• Short problem: Express the data as a two-column CSV with the headers instruction and answer, beginning at the line that contains "Given: Click the blue lapel pin on jacket" and stopping after the line that contains "Toggle the Disable". Give one row for each instruction and its answer, with each value in a single quoted field and line breaks replaced by spaces.

• Supplied records:
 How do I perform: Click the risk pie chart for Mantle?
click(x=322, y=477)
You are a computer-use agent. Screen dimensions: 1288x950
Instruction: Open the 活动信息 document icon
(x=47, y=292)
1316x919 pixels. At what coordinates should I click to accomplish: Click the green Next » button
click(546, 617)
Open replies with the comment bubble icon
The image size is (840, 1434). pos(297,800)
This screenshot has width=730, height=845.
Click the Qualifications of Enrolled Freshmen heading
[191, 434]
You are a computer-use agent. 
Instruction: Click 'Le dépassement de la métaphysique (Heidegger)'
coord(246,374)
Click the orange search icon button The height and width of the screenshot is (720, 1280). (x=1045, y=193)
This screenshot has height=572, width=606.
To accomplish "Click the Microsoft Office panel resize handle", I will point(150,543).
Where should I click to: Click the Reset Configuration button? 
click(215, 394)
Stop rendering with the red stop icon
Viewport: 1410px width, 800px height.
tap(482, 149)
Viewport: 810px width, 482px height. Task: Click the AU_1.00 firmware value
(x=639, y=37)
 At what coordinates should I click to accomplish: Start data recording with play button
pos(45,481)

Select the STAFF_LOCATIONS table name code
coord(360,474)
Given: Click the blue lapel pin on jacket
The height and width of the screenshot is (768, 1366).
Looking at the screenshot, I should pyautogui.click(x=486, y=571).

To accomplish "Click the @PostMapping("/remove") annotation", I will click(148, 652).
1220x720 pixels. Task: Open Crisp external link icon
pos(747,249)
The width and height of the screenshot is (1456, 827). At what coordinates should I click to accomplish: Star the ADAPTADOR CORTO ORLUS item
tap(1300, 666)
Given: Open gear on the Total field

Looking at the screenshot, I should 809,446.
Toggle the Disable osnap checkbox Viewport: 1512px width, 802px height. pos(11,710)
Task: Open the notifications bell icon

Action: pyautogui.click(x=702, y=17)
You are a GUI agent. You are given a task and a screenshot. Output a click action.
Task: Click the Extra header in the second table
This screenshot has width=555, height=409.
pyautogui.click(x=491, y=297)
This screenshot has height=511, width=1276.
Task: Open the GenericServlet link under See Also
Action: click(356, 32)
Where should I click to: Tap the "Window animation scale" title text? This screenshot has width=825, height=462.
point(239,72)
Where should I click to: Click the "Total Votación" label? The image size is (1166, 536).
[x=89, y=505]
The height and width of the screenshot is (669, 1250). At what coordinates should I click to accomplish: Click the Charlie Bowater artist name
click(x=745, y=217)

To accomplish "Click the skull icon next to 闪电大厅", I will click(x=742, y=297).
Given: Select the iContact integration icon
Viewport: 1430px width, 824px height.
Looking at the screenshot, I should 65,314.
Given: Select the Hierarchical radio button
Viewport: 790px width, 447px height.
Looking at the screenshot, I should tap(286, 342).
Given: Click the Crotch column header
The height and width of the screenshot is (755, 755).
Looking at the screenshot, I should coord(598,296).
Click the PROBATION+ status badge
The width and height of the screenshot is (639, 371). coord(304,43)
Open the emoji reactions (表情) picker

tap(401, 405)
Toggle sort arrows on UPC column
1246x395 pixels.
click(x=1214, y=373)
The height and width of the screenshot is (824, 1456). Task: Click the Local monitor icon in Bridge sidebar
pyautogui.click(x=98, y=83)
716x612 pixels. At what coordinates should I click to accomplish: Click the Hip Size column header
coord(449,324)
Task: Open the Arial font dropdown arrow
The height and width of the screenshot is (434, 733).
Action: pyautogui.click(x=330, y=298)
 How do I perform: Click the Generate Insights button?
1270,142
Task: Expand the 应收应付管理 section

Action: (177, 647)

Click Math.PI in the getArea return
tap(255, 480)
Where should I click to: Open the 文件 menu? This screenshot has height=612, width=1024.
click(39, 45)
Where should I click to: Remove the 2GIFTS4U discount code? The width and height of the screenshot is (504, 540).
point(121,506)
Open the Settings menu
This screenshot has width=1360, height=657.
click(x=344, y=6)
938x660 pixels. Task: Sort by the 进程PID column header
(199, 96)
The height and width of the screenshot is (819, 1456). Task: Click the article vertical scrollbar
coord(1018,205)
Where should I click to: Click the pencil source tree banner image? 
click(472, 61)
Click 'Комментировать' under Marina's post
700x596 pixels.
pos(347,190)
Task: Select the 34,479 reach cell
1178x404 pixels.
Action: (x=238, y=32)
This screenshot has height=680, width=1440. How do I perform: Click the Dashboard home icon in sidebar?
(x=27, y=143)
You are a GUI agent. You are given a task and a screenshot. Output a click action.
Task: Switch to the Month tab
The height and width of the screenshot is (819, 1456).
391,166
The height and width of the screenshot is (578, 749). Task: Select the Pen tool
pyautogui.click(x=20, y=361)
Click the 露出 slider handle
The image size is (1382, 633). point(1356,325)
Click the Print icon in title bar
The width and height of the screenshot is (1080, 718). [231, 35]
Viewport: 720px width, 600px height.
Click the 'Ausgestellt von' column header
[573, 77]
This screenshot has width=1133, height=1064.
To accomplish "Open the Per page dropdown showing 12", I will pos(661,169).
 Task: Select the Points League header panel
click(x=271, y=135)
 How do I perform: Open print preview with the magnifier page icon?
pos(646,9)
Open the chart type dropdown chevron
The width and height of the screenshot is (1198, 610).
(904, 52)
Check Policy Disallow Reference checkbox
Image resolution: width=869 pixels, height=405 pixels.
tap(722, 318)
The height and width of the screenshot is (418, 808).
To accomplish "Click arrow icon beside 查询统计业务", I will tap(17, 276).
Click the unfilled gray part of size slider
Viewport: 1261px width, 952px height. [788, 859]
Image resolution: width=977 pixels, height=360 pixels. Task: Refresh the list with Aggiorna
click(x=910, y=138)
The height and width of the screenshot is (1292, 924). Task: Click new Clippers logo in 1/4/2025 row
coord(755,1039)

• Complete answer:
instruction,answer
"Given: Click the blue lapel pin on jacket The height and width of the screenshot is (768, 1366).","Looking at the screenshot, I should pyautogui.click(x=486, y=571)."
"To accomplish ""Click the @PostMapping(""/remove"") annotation"",","I will click(148, 652)."
"1220x720 pixels. Task: Open Crisp external link icon","pos(747,249)"
"The width and height of the screenshot is (1456, 827). At what coordinates should I click to accomplish: Star the ADAPTADOR CORTO ORLUS item","tap(1300, 666)"
"Given: Open gear on the Total field","Looking at the screenshot, I should 809,446."
"Toggle the Disable osnap checkbox Viewport: 1512px width, 802px height.","pos(11,710)"